Entrada ao serviço e consolidação de capacidades da fragata furtiva Tipo 054B Luohe
A Luohe foi oficialmente incorporada a 22 de janeiro de 2025, durante uma cerimónia realizada no porto naval de Qingdao, na província de Shandong. Desde então, a fragata terá passado por um ciclo particularmente exigente de ensaios, treinos e avaliações operacionais, conseguindo, em cerca de um ano, fixar competências em domínios considerados decisivos: aplicação de tecnologias furtivas, sistemas de comando e controlo e integração entre sensores e armamento.
Nas últimas semanas, o navio largou para executar mais um exercício de avaliação concebido para reproduzir condições próximas de um cenário de combate real. De acordo com o relato oficial, a guarnição lidou com situações inesperadas e com ordens emitidas com um intervalo mínimo de preparação, com o objectivo de testar a capacidade de resposta sob pressão, a gestão de emergências a bordo e a coordenação interna - factores descritos como centrais para atingir o patamar operacional agora anunciado.
Evolução face à Tipo 054A: equilíbrio entre custo e capacidade
A fragata Tipo 054B é apresentada como uma evolução directa da classe Tipo 054A, mantendo a filosofia de procurar um compromisso entre custos de construção e operação e um conjunto robusto de capacidades. Trata-se de uma plataforma polivalente com um deslocamento estimado na ordem das 5.000 toneladas.
Ainda assim, esta nova geração introduz melhorias relevantes em comparação com a anterior, incluindo redução da assinatura radar, actualização da arquitectura de combate e aumento do poder de fogo. Na prática, tal configuração deverá permitir actuar tanto em missões de escolta e protecção de um Grupo de Tarefas como em operações autónomas, a maiores distâncias, em mares e oceanos longínquos, alinhadas com as prioridades de política externa e naval da China.
Construção, cronologia de testes e principais sistemas
Em termos industriais, a Luohe foi construída pelo estaleiro Huangpu-Wenchong, em Guangzhou, e foi lançada à água em agosto de 2023. Mais tarde, conforme indicado por fontes abertas e inteligência de fontes abertas (OSINT), a fragata iniciou provas de porto e de navegação no final de janeiro de 2024, prolongando-se até à sua entrada formal ao serviço em janeiro de 2025.

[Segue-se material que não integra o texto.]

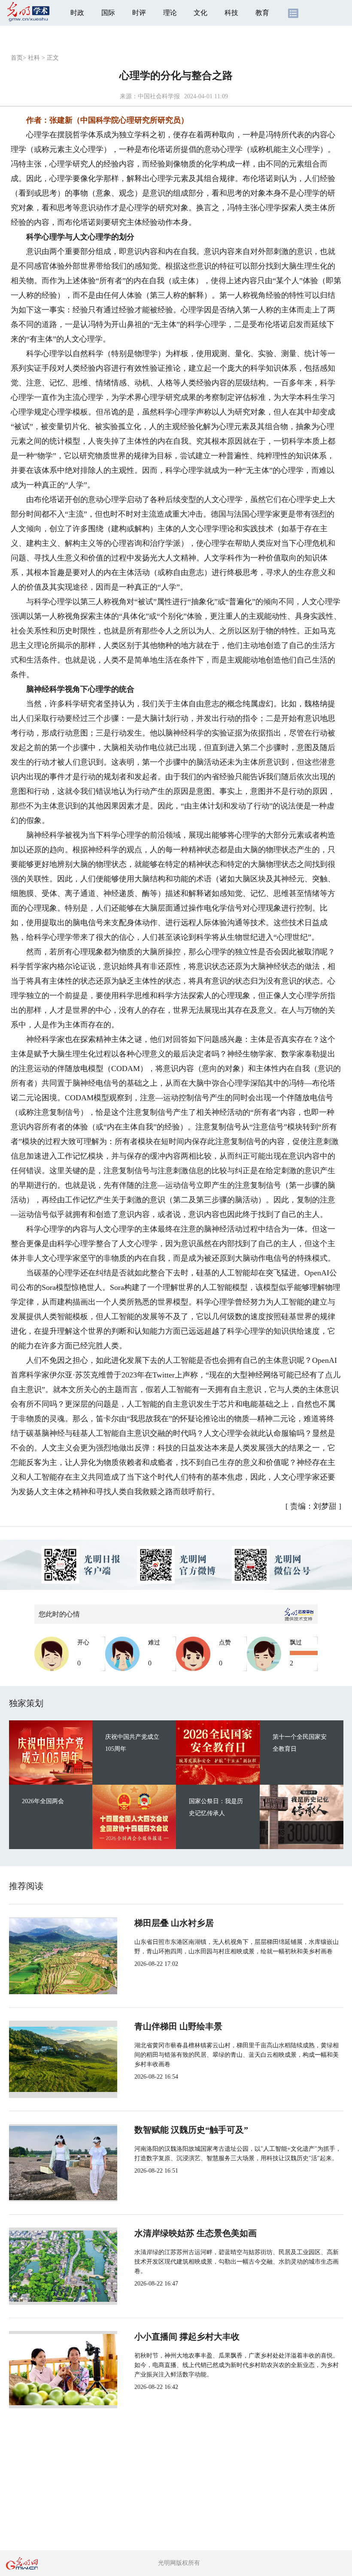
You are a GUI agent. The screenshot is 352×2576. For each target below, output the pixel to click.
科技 (231, 12)
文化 (200, 12)
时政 (77, 12)
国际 (108, 12)
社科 (34, 57)
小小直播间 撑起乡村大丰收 (187, 2336)
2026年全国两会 (43, 1801)
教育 (262, 12)
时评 (139, 12)
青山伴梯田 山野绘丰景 (178, 2026)
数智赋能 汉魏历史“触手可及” (191, 2129)
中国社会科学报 (159, 96)
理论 (170, 12)
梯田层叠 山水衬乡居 (174, 1923)
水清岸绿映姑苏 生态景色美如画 (195, 2233)
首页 (17, 57)
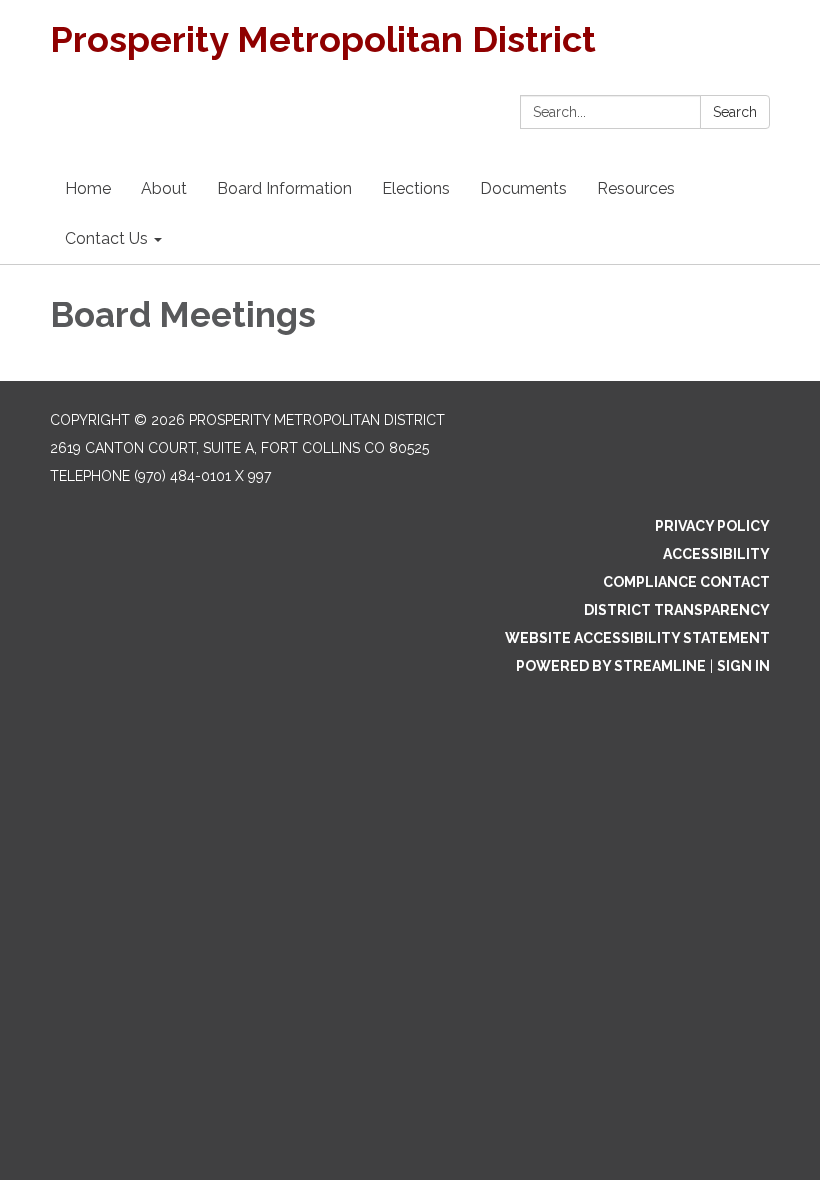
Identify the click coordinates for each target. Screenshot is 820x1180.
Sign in (743, 666)
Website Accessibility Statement (637, 638)
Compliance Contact (686, 582)
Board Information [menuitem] (284, 188)
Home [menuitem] (88, 188)
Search (735, 112)
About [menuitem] (164, 188)
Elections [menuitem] (416, 188)
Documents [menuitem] (523, 188)
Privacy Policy (712, 526)
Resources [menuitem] (636, 188)
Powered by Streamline (611, 666)
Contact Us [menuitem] (106, 238)
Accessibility (716, 554)
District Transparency (677, 610)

Entre os elementos mais destacados do navio encontra-se a integração de um radar AESA a operar na Banda S, um sistema de lançamento vertical (VLS) com 32 células, capacidade para empregar mísseis supersónicos YJ-12, e um canhão naval de 100 mm como armamento complementar.

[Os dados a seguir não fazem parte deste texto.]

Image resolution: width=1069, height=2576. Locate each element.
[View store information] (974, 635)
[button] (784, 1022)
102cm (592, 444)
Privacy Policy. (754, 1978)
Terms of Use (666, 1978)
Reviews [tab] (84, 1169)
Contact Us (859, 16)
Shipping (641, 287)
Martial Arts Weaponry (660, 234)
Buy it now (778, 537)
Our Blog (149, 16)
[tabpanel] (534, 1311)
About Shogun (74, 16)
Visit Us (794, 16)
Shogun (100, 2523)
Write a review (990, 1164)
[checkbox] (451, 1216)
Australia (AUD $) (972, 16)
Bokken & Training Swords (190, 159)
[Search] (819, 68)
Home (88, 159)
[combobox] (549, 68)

Implicações operacionais e exigências da furtividade (aspectos complementares)
O facto de uma fragata furtiva Tipo 054B atingir um estado de maturidade operacional num período relativamente curto sugere uma aposta forte em ciclos de treino intensivos e em procedimentos de avaliação mais próximos do realismo operacional. Isto tende a aumentar a prontidão, mas também exige uma logística de manutenção e abastecimento capaz de sustentar uma cadência elevada de saídas para o mar, sobretudo quando se pretende operar de forma prolongada em águas distantes.

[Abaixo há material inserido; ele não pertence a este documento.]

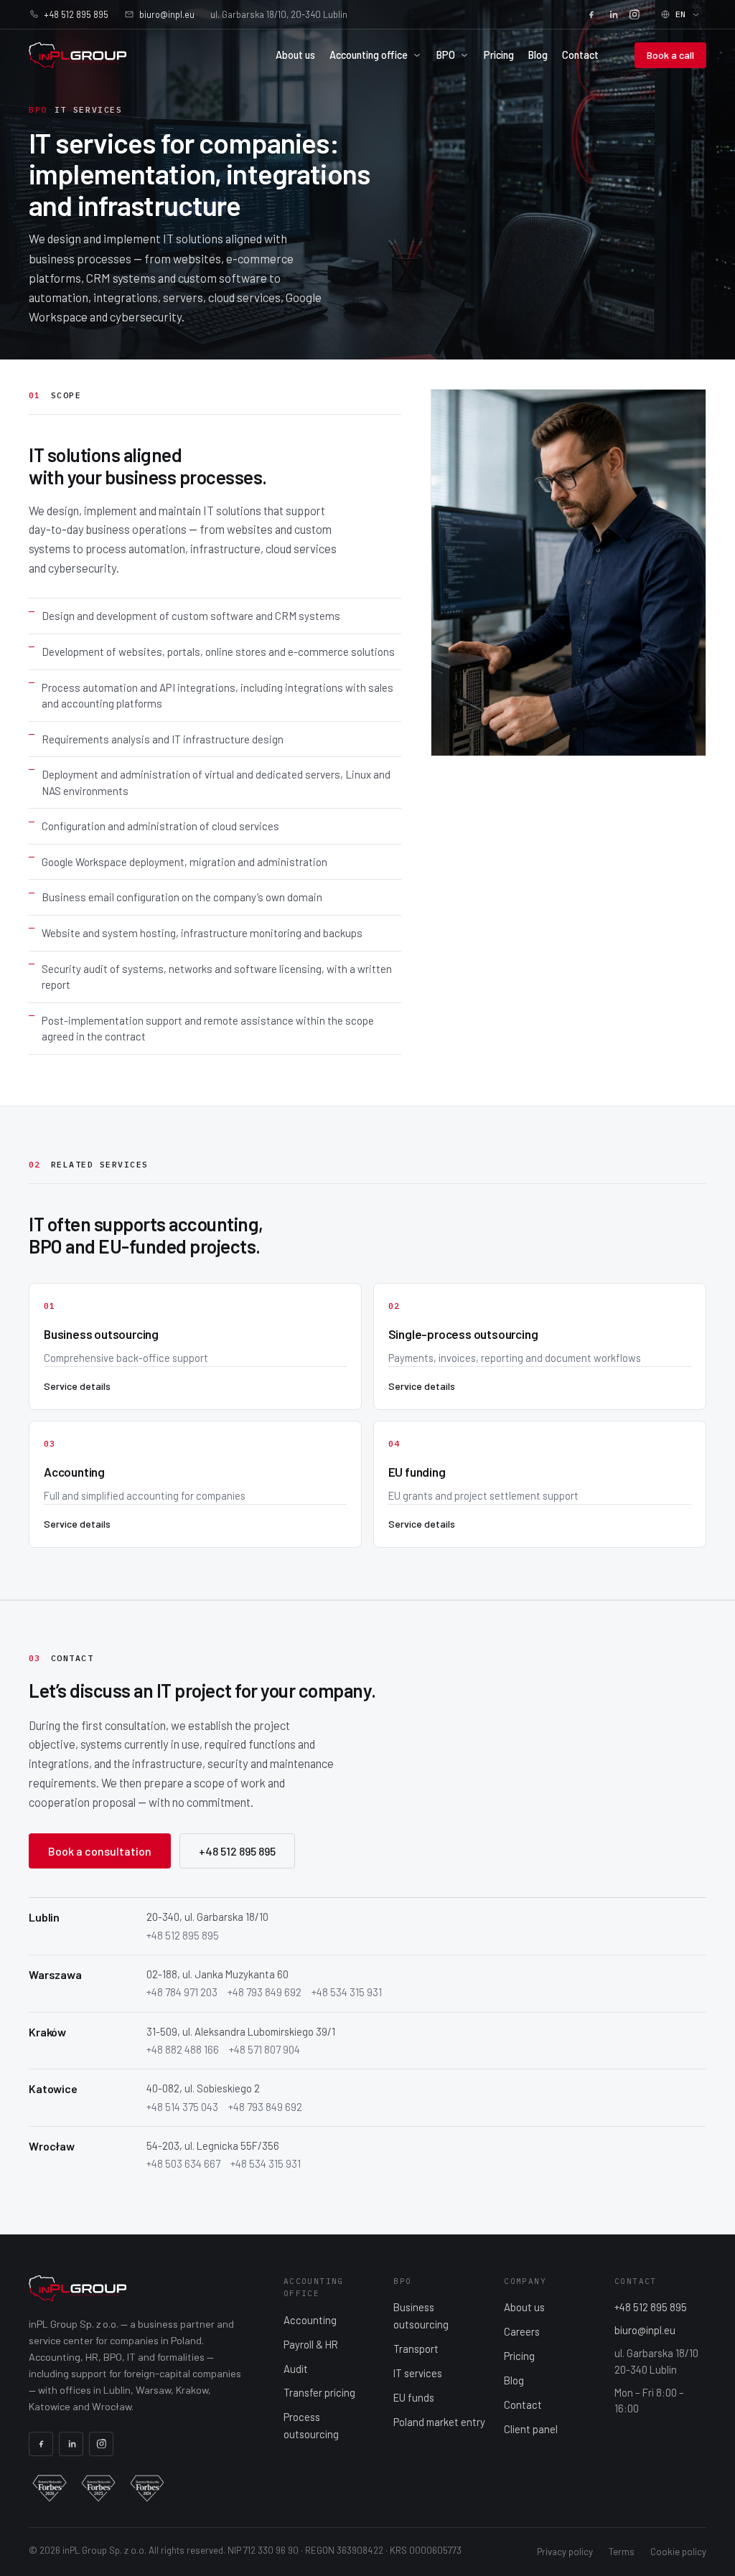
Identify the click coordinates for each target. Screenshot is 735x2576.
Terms (622, 2551)
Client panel (531, 2428)
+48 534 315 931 (347, 1991)
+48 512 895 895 (76, 14)
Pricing (499, 55)
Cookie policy (678, 2551)
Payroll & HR (311, 2344)
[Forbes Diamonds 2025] (98, 2488)
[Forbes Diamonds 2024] (147, 2488)
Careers (522, 2331)
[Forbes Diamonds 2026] (49, 2488)
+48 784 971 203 (181, 1991)
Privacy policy (565, 2551)
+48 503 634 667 (183, 2163)
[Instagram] (634, 14)
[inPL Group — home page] (77, 55)
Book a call (670, 55)
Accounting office (368, 55)
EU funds (413, 2397)
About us (295, 55)
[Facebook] (591, 14)
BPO (445, 55)
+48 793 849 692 (264, 1991)
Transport (416, 2348)
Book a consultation (99, 1851)
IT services (417, 2372)
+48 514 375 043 (182, 2106)
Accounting (310, 2319)
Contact (580, 55)
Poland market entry (439, 2421)
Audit (296, 2368)
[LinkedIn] (613, 14)
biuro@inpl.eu (167, 14)
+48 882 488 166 (182, 2049)
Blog (538, 55)
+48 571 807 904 (264, 2049)
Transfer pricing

Ao mesmo tempo, a incorporação de soluções de furtividade não se resume ao desenho do casco e das superestruturas: implica disciplina rigorosa na gestão de emissões, na manutenção de revestimentos e na operação integrada de sensores. Em navios desta classe, parte do ganho de sobrevivência provém precisamente da combinação entre redução de assinatura e capacidade de detecção/engajamento, o que torna a integração de sistemas - e o treino da guarnição - um elemento tão importante quanto o equipamento em si.
Próximos passos: águas distantes, porta-aviões e a segunda unidade Qinzhou (555)
É esperado que a Luohe continue a alargar o seu perfil de emprego através de treinos em águas mais afastadas e, inclusive, que venha a integrar no futuro grupos aeronavais centrados em porta-aviões - uma função que tem ganho peso crescente na doutrina naval chinesa.
Em paralelo, a Marinha chinesa já dispõe de uma segunda unidade da classe, a Qinzhou (555), apresentada oficialmente em meados de 2025 e que também terá iniciado actividade de adestramento com carácter operacional, confirmando a progressão sustentada do programa Tipo 054B.